While Ethereum and Bitcoin are based on the Proof-of-Work (PoW) mechanism for transaction verification, EOS is based on the Delegated Proof of Stake (DPoS). The “Delegated Proof of Stake“, an evolution of the PoS, is more robust and secure. The DPoS algorithm is divided into 2 parts:
- The election process, which provides control to the owners of the cryptocurrency;
- Scheduling of production.
Daniel Larimer realised that mining bitcoin is too expensive and set himself the goal of creating an efficient and very fast system capable of processing a very high number of transactions per second: 100,000 tx/s. He called it Delegated Proof of Stake (D-PoS).
A cryptocurrency, a blockchain, a community, a set of computers and some rules.
In the PoS system, the entire network is involved in the confirmation of a transaction. In the D-PoS system, however, this responsibility does not fall on the entire network but is carried out by a limited number of delegates.
These delegates are elected by the entire network with a system of democracy representative of the consensus, which in turn has a weight that is proportional to the number of tokens owned by the voters. The delegates are then responsible for the secure validation of every single transaction on the network.
This last point is the most controversial: those who own more tokens have a higher vote compared to those who own less. A greater number of tokens means more influence. If one of the delegates for some reason begins to behave incorrectly, the community can at any time move their vote and then dethrone it by electing a new delegate.
The system works if the whole community is aware of the voting mechanism. That’s why it’s essential to understand and know the functioning principles of cryptocurrencies.
EOS, 21 block producers and the controversy over decentralisation
The system has 21 block producers who are responsible for validating each block. These 21 nodes (full-nodes) allow to significantly increase the number of transactions that are processed every second.
Each of these block producers can process only one block at a time. Each node in the network can become one of the block-producers but can also be removed from this role if for some reason they do not respect the rules of the blockchain.
Dan Larimer has proposed this mechanism to guarantee absolute decentralisation. In fact, the alleged decentralisation of EOS has been the subject of many discussions. With its electoral system, EOS has always claimed to be highly democratised because, just like TRON, it allows users to vote and to make decisions on what they want.
Consequently, the system should function a bit like a representative, but digital, democracy.
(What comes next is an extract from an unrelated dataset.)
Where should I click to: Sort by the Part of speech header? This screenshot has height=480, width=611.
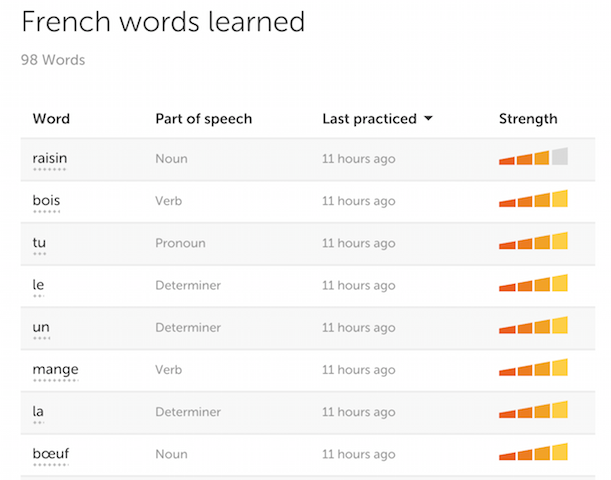203,119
However, the number of block producers, which corresponds to 21 users/companies, is quite small.
In October 2018 Block.one, the developer of the block-block EOS protocol, was accused of allowing voting manipulation on its network.
The accusations were immediately denied by the CEO Brendan Blumer. Further controversy emerged when, last winter, one of the arbitrators of the EOS network reversed some of the transactions already confirmed by the network. The decision was taken following some unlawful actions carried out on the account involved in the matter.
EOS, the future and the most interesting projects
Block.One is working to improve EOS from various points of view. The company recently registered a new patent for a digital identity (DI) recognition system. Larimer is working on a solution to the scalability issue of the blockchain.
At the end of July, the first version of Eosfinex, the decentralised exchange based on the EOSio software, was released. It is a platform that allows trustless trading with full exclusive control of funds, based on an open-source technology.
In addition, it has very low fees and offers all major cryptocurrencies, such as BTC, ETH and EOS, which can be traded for a version of Tether based on EOS.
EOS has also generated several sisterchains with separate projects, an example is WORBLI, which recently announced that it has updated the number of its Block Producers (BP), from 32 to 15.